Of the lines below, count those containing the word "computer". Reply with the number alone.

- [Source records]:
--- START ---

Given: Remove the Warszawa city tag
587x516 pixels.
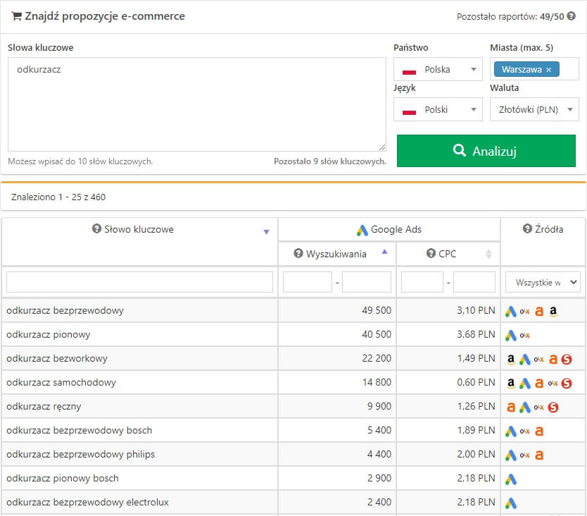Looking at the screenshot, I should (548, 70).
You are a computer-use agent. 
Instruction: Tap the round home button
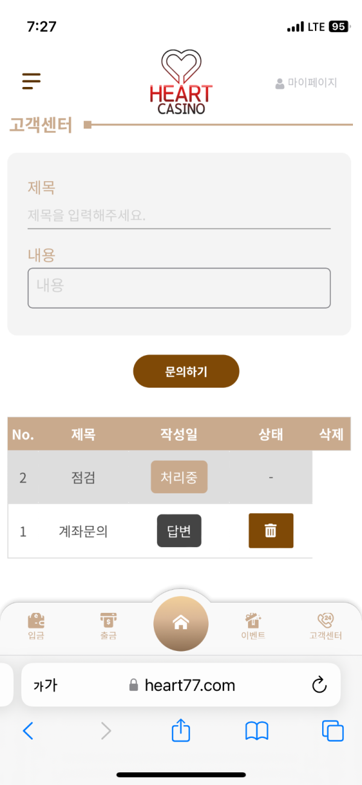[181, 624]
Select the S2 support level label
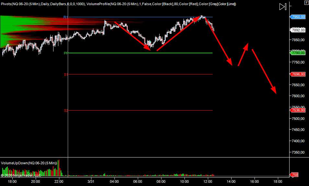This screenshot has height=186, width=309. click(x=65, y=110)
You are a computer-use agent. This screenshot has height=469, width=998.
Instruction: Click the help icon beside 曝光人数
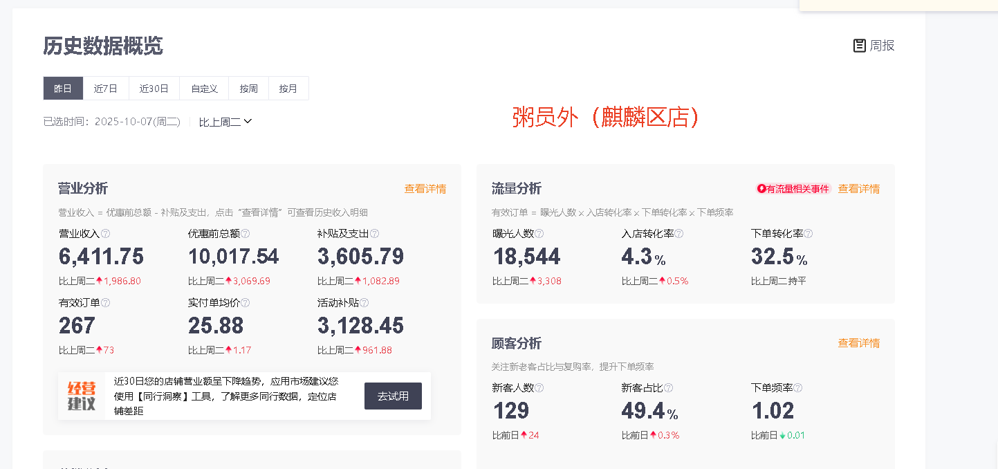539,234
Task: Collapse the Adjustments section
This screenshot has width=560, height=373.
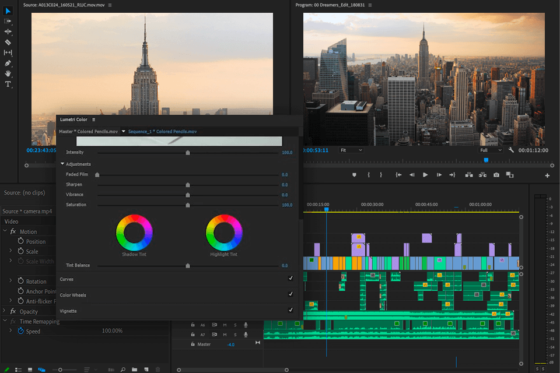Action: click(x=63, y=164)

--- END ---
--- START ---

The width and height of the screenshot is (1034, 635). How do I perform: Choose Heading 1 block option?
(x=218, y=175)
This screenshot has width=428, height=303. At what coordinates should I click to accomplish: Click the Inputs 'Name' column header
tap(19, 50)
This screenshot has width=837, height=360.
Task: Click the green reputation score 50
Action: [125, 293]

--- END ---

- [Response area]:
2